Let's get the "Sopranos" link out of the way first. "Mad Men" creator Matthew Weiner obviously perfected his craft at the (perhaps broken) kneecap of Tony Soprano. This episode included a very "Sopranos"-like weaving of storylines; the mix of realism, satire, comedy, and fantastic details feels similar, as does the tone.(I must say, though, that in last night's episode, there was a lot to follow, and some of the characters seem to be low talkers. I had to back up the TiVo several times to get what they were saying.)
Weiner also seems to fixate on illicit relationships that ring a bell: Carmela Soprano had a love affair with her priest 00 and with the introduction of Colin Hanks as Father Gil, a young visiting pastor at the Church of the Holy Innocents who takes a liking to Peggy, it looks as though a similar scenario could be brewing. He seems to be ambitious, and wants to re-invent the Church and reach out to young people. The elder priest moralizes about ''evil desires'' and ''evil doings,' and the ''sins of the flesh'' in his sermon, whereas the younger guy tries to modernize grace (Peggy's mom won't allow it) and more significantly, as Bob Dylan was hitting the scene, plays the guitar.
It's a time of change in all the major "houses'' -- Kennedy is the White House, Sterling Cooper is trying to move into the future, and the Catholic Church is pushing toward modernity and Vatican II.. Father Gil gets the link. He's open to improving the sell -- the gospel through advertising-and asks Peggy to be his teacher. She gives him excellent advice; she, tells him to be "simple'' and "colloquial.''
At a dinner at Peggy's sister's house in Brooklyn, Father Gil is the only functioning man of the house -- Peggy's brother-in-law is racked out on the couch with his back out for the whole episode, a hilarious bit of physical comedy. (The women step on him and over him, and just plain block him out of the picture as they pose with the young Father.)

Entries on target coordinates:
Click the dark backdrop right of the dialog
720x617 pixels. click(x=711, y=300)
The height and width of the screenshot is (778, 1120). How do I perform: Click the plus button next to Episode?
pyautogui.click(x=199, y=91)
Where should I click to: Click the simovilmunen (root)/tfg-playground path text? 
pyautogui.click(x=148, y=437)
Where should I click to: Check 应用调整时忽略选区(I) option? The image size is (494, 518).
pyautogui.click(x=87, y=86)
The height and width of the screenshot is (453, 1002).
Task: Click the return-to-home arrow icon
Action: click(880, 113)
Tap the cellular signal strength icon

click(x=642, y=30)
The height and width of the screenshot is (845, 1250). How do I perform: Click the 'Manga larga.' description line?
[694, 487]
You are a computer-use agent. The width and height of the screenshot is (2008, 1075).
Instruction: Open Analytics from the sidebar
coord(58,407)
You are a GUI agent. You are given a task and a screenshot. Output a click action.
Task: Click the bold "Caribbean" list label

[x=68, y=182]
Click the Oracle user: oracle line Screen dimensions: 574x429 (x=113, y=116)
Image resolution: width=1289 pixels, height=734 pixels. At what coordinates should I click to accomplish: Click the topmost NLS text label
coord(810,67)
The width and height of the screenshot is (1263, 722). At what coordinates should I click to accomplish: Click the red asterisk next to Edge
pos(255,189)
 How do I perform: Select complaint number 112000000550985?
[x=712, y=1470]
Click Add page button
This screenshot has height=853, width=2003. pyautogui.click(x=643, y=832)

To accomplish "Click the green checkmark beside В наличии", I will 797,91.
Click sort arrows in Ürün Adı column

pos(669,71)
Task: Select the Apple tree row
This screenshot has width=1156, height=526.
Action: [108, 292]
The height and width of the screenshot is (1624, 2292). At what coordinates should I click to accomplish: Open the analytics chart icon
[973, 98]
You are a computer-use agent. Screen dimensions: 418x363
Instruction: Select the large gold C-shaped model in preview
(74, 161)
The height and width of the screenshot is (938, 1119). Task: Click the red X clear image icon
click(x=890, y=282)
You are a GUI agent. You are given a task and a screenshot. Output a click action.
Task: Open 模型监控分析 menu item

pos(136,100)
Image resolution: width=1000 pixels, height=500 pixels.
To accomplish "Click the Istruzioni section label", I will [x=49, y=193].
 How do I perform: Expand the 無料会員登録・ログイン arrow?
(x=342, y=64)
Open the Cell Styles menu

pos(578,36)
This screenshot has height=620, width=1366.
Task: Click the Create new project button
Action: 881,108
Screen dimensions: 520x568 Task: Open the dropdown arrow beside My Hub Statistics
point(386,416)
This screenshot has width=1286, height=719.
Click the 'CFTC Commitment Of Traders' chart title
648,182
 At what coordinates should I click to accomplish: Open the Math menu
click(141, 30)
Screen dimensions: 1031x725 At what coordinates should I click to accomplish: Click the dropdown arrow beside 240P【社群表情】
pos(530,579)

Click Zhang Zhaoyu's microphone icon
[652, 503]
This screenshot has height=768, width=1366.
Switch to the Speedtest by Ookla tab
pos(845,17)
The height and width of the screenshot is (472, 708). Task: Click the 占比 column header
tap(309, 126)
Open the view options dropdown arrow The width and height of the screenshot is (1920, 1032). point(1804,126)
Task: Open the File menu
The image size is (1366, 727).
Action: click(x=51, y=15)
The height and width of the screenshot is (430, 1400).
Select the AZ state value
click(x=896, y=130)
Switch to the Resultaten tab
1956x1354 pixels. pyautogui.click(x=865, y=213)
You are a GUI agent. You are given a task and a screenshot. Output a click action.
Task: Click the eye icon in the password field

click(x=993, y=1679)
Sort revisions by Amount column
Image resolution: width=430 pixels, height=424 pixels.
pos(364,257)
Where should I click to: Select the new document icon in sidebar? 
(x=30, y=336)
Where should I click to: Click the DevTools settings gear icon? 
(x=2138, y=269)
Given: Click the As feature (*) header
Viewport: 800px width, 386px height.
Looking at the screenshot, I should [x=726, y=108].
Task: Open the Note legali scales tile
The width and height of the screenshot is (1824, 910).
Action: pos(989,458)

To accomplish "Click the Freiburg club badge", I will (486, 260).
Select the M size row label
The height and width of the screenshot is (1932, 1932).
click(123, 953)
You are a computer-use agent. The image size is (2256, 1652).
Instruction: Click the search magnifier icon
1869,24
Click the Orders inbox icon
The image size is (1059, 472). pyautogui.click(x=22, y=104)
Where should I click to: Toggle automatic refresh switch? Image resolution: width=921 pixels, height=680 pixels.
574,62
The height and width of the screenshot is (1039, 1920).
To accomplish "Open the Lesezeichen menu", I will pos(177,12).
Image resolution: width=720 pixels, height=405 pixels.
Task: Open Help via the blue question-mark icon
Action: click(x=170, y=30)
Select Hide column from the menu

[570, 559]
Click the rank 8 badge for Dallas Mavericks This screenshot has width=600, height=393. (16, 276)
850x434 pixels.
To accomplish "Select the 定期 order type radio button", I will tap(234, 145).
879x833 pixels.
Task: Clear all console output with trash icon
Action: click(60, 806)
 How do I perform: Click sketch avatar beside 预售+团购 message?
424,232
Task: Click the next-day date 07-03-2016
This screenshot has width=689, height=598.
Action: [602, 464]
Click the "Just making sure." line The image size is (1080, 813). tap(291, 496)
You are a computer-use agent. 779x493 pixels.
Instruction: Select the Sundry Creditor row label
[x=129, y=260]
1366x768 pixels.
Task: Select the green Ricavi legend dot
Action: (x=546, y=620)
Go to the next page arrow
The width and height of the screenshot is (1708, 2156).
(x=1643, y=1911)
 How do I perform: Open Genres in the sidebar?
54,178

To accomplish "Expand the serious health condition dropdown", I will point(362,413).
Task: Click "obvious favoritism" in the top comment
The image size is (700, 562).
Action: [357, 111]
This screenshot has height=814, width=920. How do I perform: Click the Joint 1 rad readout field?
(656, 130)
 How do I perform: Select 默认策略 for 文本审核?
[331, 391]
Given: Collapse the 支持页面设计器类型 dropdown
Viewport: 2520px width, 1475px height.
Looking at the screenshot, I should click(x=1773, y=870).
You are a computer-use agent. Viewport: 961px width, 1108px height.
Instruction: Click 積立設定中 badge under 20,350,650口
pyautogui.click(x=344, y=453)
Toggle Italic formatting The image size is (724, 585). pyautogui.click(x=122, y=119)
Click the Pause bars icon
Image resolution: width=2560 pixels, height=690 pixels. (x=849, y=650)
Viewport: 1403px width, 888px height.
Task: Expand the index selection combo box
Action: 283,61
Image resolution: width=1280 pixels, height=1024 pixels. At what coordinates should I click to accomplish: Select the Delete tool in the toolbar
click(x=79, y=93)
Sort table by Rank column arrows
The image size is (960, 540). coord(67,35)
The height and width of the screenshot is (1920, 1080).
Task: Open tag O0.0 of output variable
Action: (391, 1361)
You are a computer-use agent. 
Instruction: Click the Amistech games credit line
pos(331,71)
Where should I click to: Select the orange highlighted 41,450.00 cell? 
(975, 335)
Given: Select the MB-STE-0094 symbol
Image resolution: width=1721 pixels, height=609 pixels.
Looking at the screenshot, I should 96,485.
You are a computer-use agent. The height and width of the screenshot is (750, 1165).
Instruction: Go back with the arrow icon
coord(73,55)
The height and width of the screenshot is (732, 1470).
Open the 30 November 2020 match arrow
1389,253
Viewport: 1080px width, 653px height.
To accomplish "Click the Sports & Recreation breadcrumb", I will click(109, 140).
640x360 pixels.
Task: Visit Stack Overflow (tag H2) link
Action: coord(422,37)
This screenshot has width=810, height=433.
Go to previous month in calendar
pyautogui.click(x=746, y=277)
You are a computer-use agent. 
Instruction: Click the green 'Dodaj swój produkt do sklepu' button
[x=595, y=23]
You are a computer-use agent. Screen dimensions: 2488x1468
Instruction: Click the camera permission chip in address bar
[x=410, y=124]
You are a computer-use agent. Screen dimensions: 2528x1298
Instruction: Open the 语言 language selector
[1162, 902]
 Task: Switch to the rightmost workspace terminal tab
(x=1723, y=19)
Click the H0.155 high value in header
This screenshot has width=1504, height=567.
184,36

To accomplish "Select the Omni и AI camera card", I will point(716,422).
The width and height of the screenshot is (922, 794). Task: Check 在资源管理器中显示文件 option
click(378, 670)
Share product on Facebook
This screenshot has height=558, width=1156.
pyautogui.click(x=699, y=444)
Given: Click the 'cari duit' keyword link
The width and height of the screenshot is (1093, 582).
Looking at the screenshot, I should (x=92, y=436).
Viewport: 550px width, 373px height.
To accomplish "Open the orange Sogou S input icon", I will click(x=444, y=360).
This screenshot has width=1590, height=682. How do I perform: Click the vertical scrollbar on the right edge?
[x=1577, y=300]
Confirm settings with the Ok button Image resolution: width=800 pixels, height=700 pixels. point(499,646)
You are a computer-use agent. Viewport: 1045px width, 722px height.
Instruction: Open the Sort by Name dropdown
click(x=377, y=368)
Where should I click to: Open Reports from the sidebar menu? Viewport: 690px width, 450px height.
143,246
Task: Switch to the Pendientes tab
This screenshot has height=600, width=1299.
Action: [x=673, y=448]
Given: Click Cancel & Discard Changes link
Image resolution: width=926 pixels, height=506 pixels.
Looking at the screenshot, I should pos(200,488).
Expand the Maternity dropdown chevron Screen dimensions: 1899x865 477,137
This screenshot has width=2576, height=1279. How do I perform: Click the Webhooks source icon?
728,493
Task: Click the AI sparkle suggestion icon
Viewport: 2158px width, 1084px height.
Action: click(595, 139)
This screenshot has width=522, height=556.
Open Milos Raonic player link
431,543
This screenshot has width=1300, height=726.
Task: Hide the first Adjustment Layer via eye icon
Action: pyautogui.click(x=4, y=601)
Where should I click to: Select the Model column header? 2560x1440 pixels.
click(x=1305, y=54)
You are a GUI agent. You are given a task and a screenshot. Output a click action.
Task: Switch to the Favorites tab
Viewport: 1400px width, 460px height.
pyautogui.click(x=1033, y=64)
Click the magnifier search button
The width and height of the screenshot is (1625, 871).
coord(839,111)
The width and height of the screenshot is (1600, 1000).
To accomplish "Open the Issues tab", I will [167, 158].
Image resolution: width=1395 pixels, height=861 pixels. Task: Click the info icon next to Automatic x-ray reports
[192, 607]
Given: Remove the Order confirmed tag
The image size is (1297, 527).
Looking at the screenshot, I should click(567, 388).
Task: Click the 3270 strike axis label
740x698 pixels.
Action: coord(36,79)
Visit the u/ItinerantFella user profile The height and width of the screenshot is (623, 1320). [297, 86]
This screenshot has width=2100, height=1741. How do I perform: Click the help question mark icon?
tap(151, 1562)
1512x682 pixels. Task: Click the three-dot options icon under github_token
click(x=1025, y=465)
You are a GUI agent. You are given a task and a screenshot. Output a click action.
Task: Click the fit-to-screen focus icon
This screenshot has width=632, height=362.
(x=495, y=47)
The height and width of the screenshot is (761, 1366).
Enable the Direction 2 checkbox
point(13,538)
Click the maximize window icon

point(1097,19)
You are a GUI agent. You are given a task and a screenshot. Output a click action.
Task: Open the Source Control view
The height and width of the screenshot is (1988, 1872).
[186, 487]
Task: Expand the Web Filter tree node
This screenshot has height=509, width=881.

> THINGS TO DO:
1. Reproduce word for word the part of the Mad Men recap that begins at "Let's get the" and stops after "they were saying.)".
2. Answer these questions from the Mad Men recap:
(a) Which actor plays Father Gil?
(b) Where does the dinner with Father Gil take place?
(c) What two words does Peggy use to tell Father Gil how to be?
3. For each statement, say whether the Mad Men recap agrees with it. Answer yes or no and quote the words of the recap that decide it.
(a) The elder priest plays the guitar.
(b) Peggy's brother-in-law spends the whole episode on the couch with a bad back.
(c) Father Gil is a visiting pastor at the Church of the Holy Innocents.

> RESULTS FOR THE EXERCISE:
1.
Let's get the "Sopranos" link out of the way first. "Mad Men" creator Matthew Weiner obviously perfected his craft at the (perhaps broken) kneecap of Tony Soprano. This episode included a very "Sopranos"-like weaving of storylines; the mix of realism, satire, comedy, and fantastic details feels similar, as does the tone.(I must say, though, that in last night's episode, there was a lot to follow, and some of the characters seem to be low talkers. I had to back up the TiVo several times to get what they were saying.)

2.
(a) Colin Hanks
(b) At Peggy's sister's house in Brooklyn
(c) "Simple" and "colloquial"

3.
(a) No: "the younger guy tries to modernize grace (Peggy's mom won't allow it) and more significantly, as Bob Dylan was hitting the scene, plays the guitar."
(b) Yes: "Peggy's brother-in-law is racked out on the couch with his back out for the whole episode"
(c) Yes: "a young visiting pastor at the Church of the Holy Innocents"